Alice and Bob are playing a game on a tree $T$ with $n$ vertices. Alice wants to identify a secret vertex $x$. However, Bob is adversarial and does not have to choose $x$ in advance.
Initially, every vertex of $T$ is considered a "possible" candidate for $x$. In each turn, Alice chooses a vertex $v$ and asks for the distance from $v$ to $x$. Bob responds with a non-negative integer $d$. Alice then removes every candidate vertex $u$ such that $\operatorname{dist}(u, v) \neq d$.
Bob's answer must be consistent with at least one remaining candidate. In other words, after Alice removes all vertices $u$ with $\operatorname{dist}(u, v) \neq d$, the candidate set must still be non-empty. Subject to this rule, Bob chooses his answers to force Alice to use as many queries as possible.
Alice wins as soon as exactly one candidate vertex remains. Alice chooses her queries optimally to minimize the number of queries.
Given the structure of the tree, find the minimum number of queries Alice needs to guarantee a win, regardless of Bob's strategy.
For example, if Alice queries a vertex $v$ and Bob answers $d=2$, then all vertices at distance exactly $2$ from $v$ remain possible, and all other vertices are removed.
Querying $v$ and receiving answer 2: the hatched vertex is queried, dotted vertices remain possible, and plain vertices are removed.
Input
The first line contains one integer $t$ ($1 \le t \le 10^5$), the number of test cases.
Each test case begins with one integer $n$ ($2 \le n \le 2000$), the number of vertices.
Each of the next $n-1$ lines contains two integers $a_i$ and $b_i$ ($1 \le a_i,b_i \le n$, $a_i \ne b_i$), denoting an edge of the tree.

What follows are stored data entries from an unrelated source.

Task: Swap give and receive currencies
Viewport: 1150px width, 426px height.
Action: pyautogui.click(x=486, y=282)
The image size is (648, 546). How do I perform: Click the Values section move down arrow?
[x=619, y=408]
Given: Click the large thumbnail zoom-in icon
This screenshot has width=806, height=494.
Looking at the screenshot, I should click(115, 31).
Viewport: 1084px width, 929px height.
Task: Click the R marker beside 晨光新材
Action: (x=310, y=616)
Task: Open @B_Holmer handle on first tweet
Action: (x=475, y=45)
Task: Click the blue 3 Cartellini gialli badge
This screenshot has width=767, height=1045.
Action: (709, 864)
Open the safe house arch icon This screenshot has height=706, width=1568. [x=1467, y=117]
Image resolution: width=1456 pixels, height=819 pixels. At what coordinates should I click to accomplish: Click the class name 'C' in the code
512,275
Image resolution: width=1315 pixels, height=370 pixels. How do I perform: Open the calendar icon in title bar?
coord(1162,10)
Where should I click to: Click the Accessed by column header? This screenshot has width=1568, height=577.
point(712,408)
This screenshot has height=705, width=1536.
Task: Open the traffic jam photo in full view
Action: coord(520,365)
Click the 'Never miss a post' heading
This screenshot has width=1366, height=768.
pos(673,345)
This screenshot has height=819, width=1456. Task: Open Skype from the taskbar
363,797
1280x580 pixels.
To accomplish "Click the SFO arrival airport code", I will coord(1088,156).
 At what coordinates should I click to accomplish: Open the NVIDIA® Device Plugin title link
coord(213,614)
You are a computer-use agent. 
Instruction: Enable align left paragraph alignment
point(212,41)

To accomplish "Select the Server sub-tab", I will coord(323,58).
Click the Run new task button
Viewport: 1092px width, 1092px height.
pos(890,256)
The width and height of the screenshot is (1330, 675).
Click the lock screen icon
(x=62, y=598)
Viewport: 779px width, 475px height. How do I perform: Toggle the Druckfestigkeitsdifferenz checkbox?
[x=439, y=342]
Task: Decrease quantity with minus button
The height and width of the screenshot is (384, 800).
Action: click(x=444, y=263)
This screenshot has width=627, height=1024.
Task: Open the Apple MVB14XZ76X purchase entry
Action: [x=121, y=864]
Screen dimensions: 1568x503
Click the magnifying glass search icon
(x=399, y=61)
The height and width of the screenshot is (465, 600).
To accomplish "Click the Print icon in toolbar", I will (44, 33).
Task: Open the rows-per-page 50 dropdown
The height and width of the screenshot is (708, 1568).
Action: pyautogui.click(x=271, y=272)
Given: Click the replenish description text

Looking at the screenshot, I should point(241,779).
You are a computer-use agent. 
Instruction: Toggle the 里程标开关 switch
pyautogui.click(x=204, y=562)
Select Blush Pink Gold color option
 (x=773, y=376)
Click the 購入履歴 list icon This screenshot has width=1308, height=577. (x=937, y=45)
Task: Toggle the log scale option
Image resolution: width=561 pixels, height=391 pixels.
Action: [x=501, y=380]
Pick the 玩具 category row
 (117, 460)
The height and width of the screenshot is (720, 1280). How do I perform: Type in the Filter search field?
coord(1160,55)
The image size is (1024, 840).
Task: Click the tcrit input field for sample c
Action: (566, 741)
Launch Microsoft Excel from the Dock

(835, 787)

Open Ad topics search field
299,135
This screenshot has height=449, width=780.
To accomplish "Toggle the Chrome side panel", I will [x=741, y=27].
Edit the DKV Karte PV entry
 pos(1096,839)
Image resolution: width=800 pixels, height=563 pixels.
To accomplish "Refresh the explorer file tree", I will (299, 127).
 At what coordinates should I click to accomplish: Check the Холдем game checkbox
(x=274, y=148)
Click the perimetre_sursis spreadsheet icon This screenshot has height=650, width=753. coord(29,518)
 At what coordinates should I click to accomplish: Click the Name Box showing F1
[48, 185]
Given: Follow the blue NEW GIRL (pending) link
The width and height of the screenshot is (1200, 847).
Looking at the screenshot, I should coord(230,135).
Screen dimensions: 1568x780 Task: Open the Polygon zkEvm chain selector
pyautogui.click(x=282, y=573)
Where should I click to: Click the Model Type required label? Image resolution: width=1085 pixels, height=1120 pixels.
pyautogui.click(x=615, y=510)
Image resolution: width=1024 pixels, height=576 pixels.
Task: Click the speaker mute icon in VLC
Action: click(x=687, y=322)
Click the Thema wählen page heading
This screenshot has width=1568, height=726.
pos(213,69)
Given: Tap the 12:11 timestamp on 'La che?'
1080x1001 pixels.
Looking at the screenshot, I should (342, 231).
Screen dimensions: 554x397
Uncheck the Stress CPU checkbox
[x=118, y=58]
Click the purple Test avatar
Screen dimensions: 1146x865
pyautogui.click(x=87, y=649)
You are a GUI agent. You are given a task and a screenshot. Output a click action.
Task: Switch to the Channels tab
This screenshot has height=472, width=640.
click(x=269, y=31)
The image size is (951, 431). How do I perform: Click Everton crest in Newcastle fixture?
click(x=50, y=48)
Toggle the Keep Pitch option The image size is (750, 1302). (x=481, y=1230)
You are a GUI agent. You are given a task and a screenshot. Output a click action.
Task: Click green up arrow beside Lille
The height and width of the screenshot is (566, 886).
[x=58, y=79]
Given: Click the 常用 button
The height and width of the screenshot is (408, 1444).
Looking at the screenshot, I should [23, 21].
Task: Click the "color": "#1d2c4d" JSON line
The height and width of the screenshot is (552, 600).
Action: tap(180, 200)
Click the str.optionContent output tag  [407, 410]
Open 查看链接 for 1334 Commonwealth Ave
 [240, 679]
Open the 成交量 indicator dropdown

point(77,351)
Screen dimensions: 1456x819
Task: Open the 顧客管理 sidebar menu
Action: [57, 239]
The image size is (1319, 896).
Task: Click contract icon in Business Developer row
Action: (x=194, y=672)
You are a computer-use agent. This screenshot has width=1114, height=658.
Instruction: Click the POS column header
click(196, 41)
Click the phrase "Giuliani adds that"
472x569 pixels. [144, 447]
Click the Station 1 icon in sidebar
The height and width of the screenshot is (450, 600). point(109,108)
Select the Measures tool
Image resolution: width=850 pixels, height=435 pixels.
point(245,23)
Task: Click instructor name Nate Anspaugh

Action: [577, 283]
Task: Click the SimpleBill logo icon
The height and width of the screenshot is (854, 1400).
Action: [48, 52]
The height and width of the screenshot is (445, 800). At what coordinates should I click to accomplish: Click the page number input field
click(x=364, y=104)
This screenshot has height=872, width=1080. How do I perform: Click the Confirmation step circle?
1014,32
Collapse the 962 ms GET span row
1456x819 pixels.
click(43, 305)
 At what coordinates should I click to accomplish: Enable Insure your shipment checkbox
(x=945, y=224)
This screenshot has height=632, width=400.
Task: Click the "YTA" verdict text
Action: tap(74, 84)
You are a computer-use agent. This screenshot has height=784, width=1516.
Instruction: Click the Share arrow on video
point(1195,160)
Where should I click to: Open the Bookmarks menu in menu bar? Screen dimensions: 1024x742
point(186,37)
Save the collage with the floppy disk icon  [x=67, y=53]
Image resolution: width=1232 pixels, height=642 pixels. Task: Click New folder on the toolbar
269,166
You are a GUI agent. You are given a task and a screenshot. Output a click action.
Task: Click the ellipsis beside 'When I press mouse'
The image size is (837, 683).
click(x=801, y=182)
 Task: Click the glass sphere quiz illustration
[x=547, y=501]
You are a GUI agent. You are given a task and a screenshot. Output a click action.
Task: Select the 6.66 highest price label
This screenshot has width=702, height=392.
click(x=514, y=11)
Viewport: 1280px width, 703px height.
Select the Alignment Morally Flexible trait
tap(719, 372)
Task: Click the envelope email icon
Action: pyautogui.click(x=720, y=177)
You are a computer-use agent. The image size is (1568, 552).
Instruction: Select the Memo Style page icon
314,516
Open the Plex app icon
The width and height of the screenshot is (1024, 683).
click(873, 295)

It is guaranteed that the edges of each test case form a tree and that $\sum n^2 \le 2000^2$ over all test cases.
Output
For each test case, print one integer: the minimum number of queries Alice needs in the worst case.
Examples
Input 1
2 4 1 2 2 3 3 4 5 1 2 1 3 1 4 1 5
Output 1
1 3
Explanation 1
- In the first test case, the tree is a path on four vertices. Querying vertex 1 gives possible distances 0, 1, 2, 3, all distinct, so one query is enough.
- In the second test case, the tree is a star centered at vertex 1:
- In the following diagrams, the hatched vertex is the queried vertex, dotted vertices remain possible after Bob’s answer, and plain vertices have been removed.
Query 2, answer 2: vertices 3, 4, 5 remain possible.
Query 3, answer 2: vertices 4, 5 remain possible.
Query 4, answer 2: only vertex 5 remains.
- This shows that three queries are sufficient. Alice first queries leaf 2. If Bob answers 0 or 1, the secret is immediately determined; the worst answer is 2, leaving leaves 3, 4, 5. Then Alice queries leaf 3, and in the worst case leaves 4, 5 remain. One final query distinguishes them.
- Two queries are not enough. After the first query, Bob can keep at least three leaves possible. Among three leaves of a star, one more distance query cannot distinguish all of them, because at least two of the leaves have the same distance to the queried vertex.